Bildung Plus: Sie befürworten eine komplette Neuordnung der Studienförderung. Dazu gehören beispielsweise die Abschaffung des BAföG und Steuererleichterungen für Studierende. Sie plädieren für die Einführung von Studiengebühren, eine Grundsicherung für alle Studierenden und zinsgünstige Kredite für Bedürftige. Was versprechen Sie sich davon?

Wanka: Nachdem das Bundesverfassungsgericht das Verbot von Studiengebühren aufgehoben hat, steht es den Ländern frei, Studiengebühren zu erheben. Gleichzeitig aber tragen sie die große Verantwortung, dass dies sozial gerecht erfolgt. Damit ein Abiturient unabhängig von seiner sozialen Herkunft sowohl an einem gebührenfreien als auch an einem gebührenpflichtigen Hochschulstandort studieren kann, muss das System der Studienfinanzierung neu überdacht werden. Das bestehende BAföG-System hat in den vergangenen Jahren nicht dazu geführt, dass mehr junge Leute aus sozial schwachen Schichten studieren. Deshalb setze ich mich für eine Studienfinanzierung ein, bei der Studierende überall in Deutschland zinsgünstige Darlehen erhalten, die sie erst zurückzahlen, wenn sie nach dem Studium Geld verdienen.

Bildung Plus: Sie gehören zu den Frauen, die eine wissenschaftliche Karriere gemacht haben und dazu noch als Mathematikerin. Ist Ihnen auch das stärkere Heranführen von Mädchen an Naturwissenschaften oder Frauen von Lehrende an Fachhochschulen und Universitäten ein Anliegen?

Wanka: Auf jeden Fall. So wird beispielsweise im brandenburgischen leistungsorientierten Hochschulfinanzierungssystem gezielte Frauenförderung finanziell belohnt. Ich glaube aber auch, dass wir in diesem Bereich noch viel kreativer werden müssen als in der Vergangenheit. Von bloßen Quoten halte ich wenig.

[Dateneinträge]
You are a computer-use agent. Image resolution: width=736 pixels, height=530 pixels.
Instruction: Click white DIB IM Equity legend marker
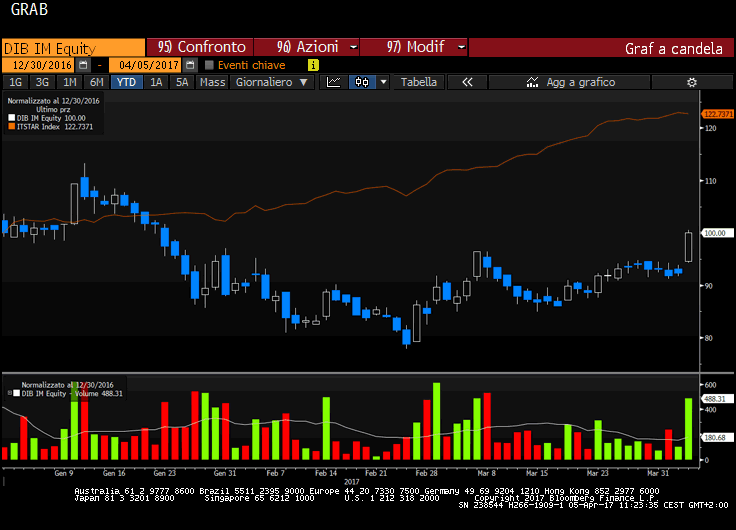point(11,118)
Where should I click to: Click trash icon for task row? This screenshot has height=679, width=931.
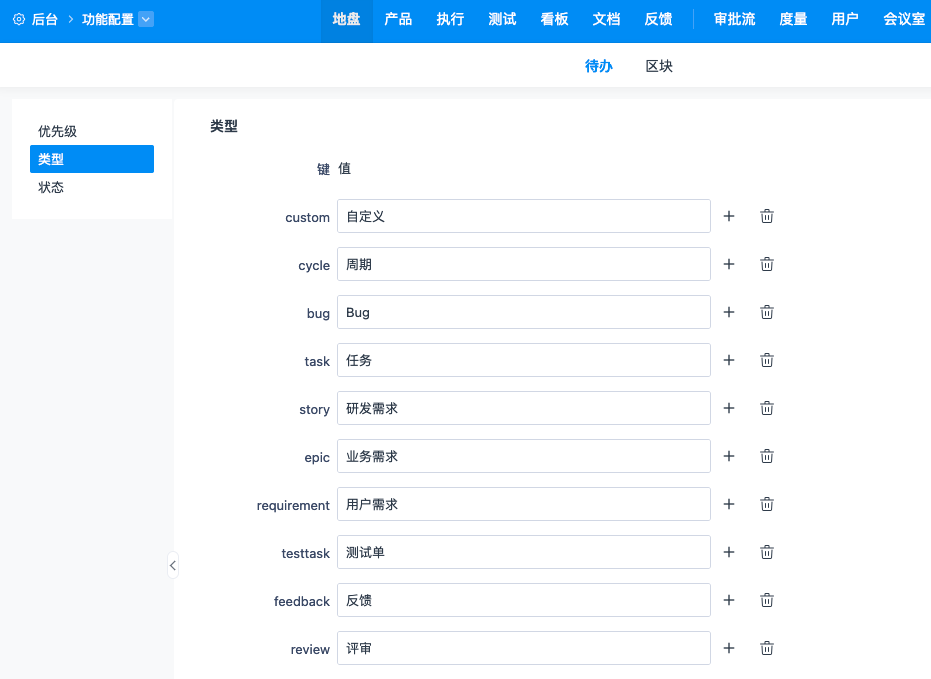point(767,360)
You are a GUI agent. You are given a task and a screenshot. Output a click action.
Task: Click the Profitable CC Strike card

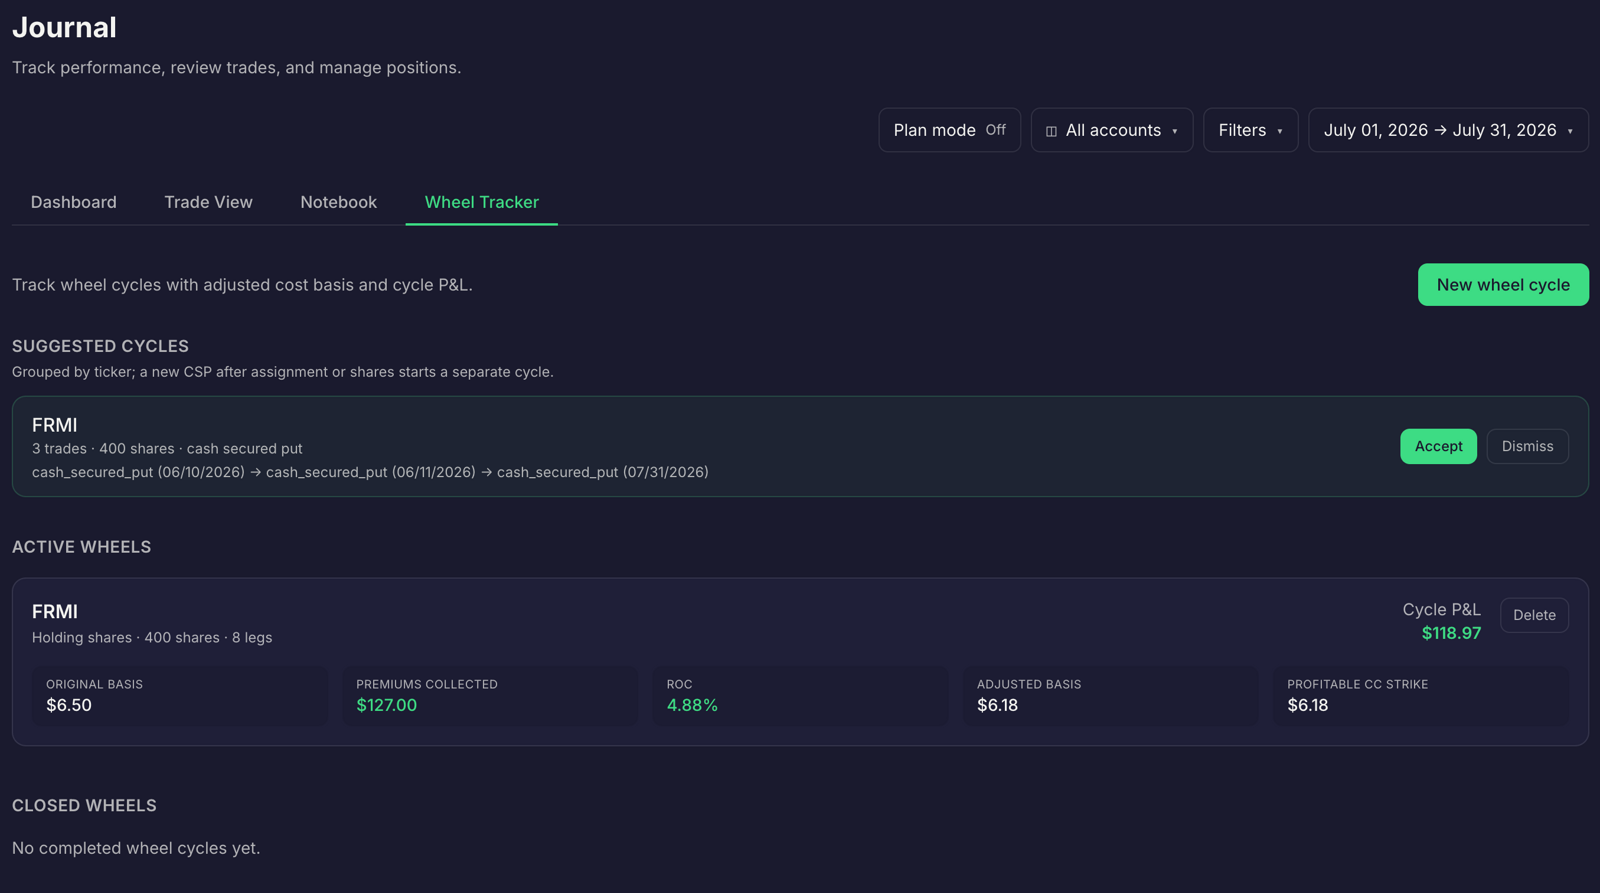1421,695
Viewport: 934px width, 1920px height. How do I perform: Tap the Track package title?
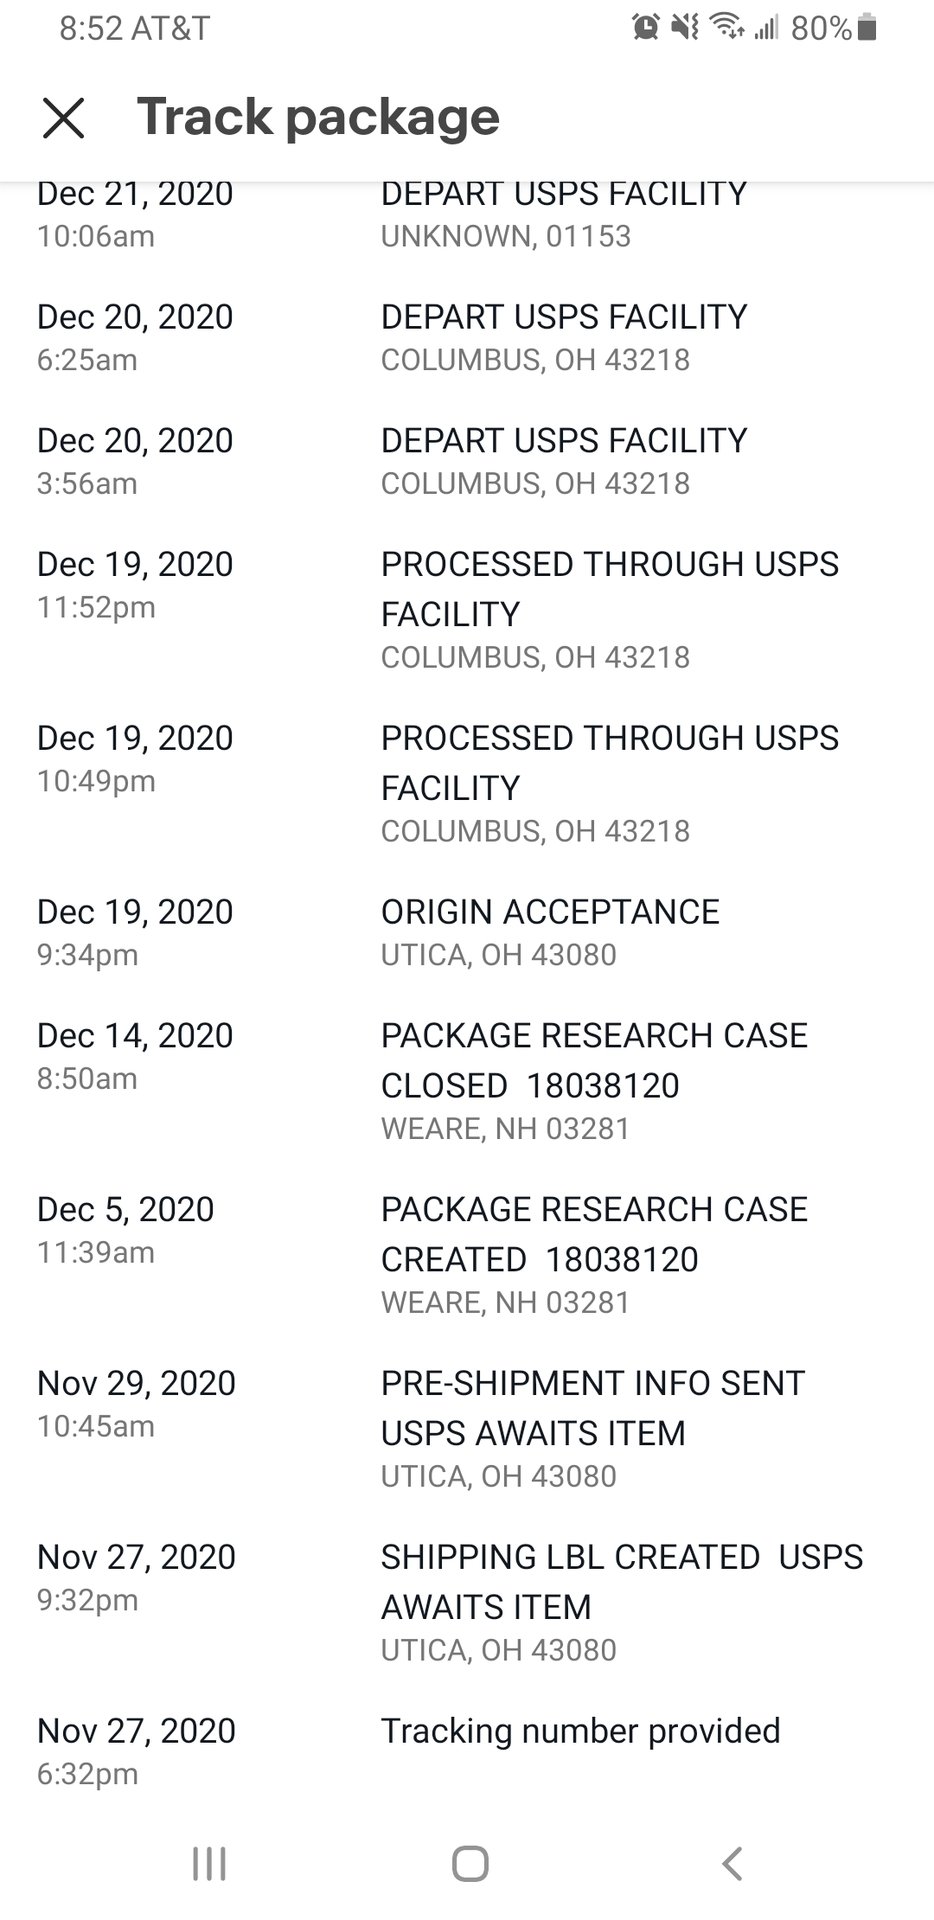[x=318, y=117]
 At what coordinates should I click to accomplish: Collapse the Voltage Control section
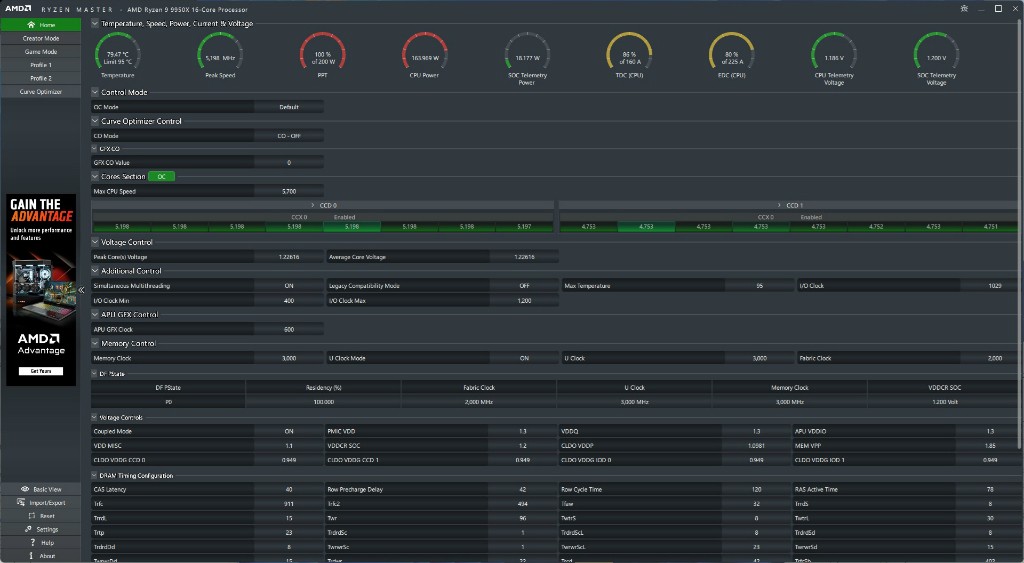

- [Zu erledigende Aufgaben]:
1. Schreiben Sie aus dem Interview alles von „Wanka: Auf jeden“ bis hinunter zu „halte ich wenig.“ wortgetreu ab.
2. Beantworten Sie anhand des Interviews diese Fragen:
(a) Welches Gericht hat das Verbot von Studiengebühren aufgehoben?
(b) Wann sollen Studierende die zinsgünstigen Darlehen nach Wankas Vorschlag zurückzahlen?
(c) Was hält Wanka von bloßen Quoten?
Stützen Sie sich ausschließlich auf das Interview.

- [Lösungen der Übung]:
1.
Wanka: Auf jeden Fall. So wird beispielsweise im brandenburgischen leistungsorientierten Hochschulfinanzierungssystem gezielte Frauenförderung finanziell belohnt. Ich glaube aber auch, dass wir in diesem Bereich noch viel kreativer werden müssen als in der Vergangenheit. Von bloßen Quoten halte ich wenig.

2.
(a) Das Bundesverfassungsgericht.
(b) Erst wenn sie nach dem Studium Geld verdienen.
(c) Wenig.